[The data — start]

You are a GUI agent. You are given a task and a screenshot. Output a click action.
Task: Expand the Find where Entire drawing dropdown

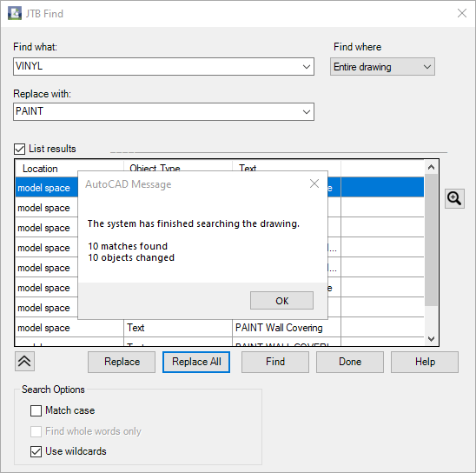point(382,67)
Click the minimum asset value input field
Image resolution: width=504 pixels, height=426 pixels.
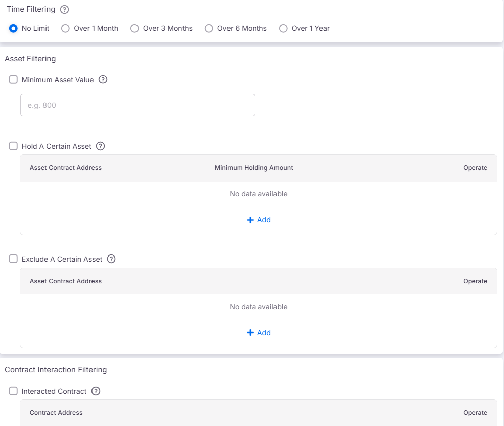pos(138,105)
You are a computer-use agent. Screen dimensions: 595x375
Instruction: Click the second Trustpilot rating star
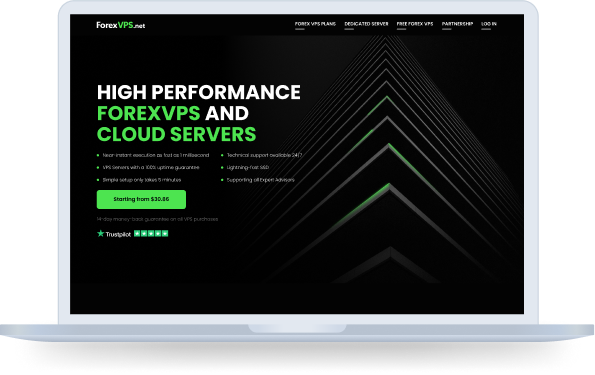(x=144, y=233)
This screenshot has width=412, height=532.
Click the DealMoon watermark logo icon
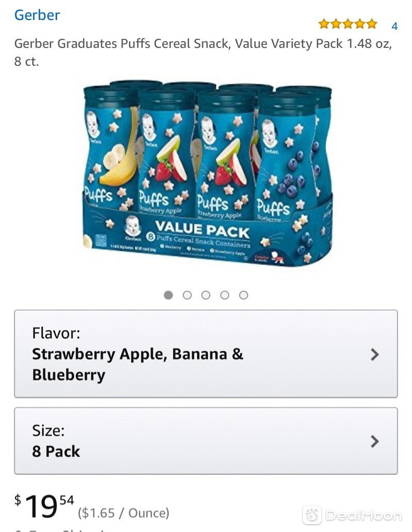point(312,516)
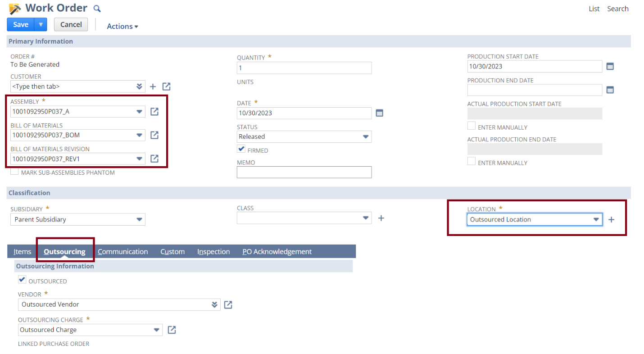Switch to the Items tab
Viewport: 644px width, 354px height.
(x=22, y=251)
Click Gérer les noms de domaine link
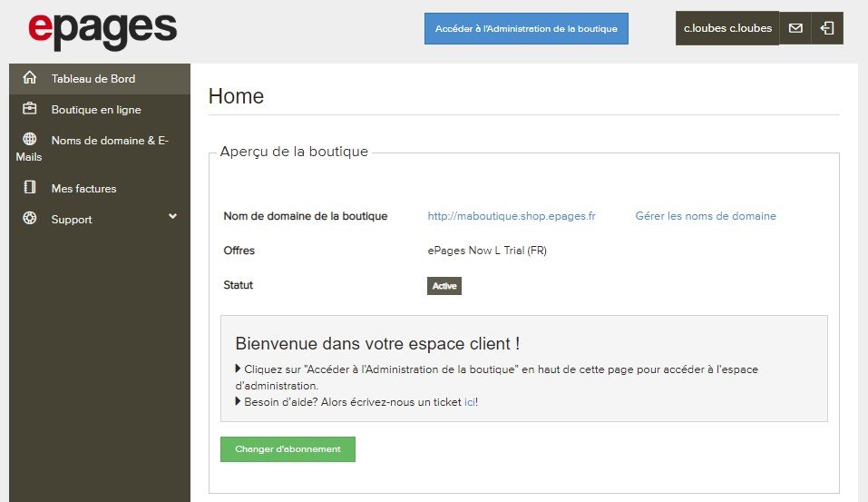The height and width of the screenshot is (502, 868). pyautogui.click(x=706, y=216)
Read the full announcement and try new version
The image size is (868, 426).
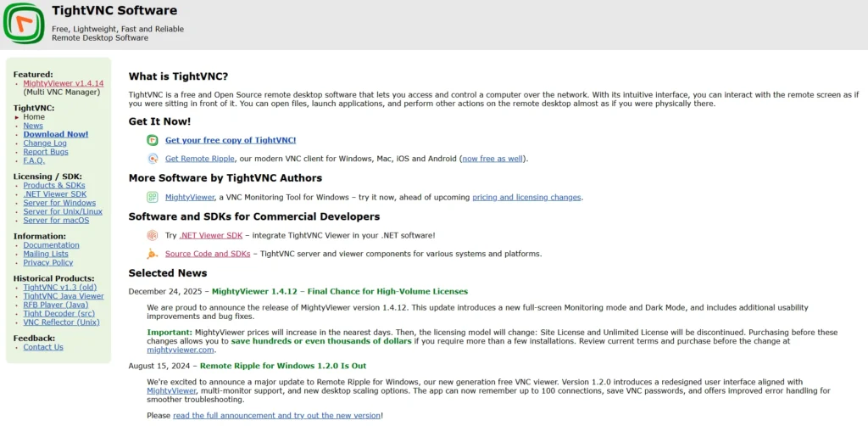(276, 416)
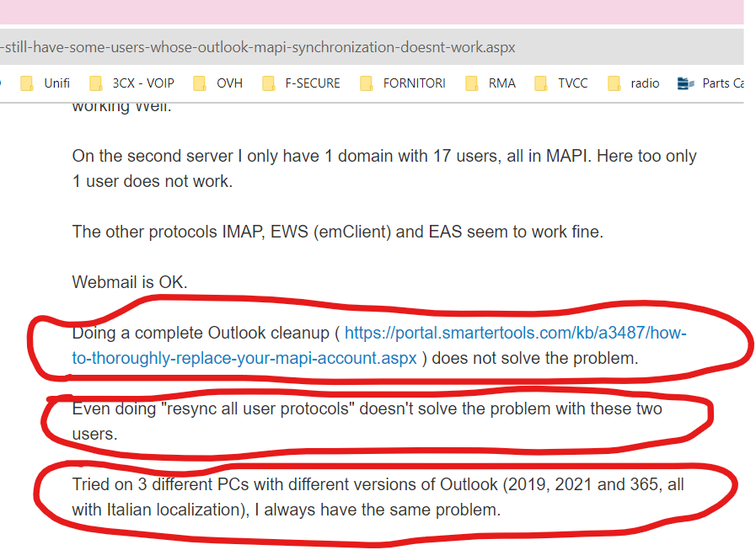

[The data — finish]

Copy verbatim the span that begins at the line containing "Click the DealMoon watermark logo icon" and ends at the last line of the material, inclusive of both; exclude pictures.

Click the DealMoon watermark logo icon
point(312,516)
Switch to the Items tab
Viewport: 644px width, 354px height.
(x=22, y=251)
Click Gérer les noms de domaine link
The height and width of the screenshot is (502, 868). pyautogui.click(x=706, y=216)
Read the full announcement and try new version
The image size is (868, 426).
(276, 416)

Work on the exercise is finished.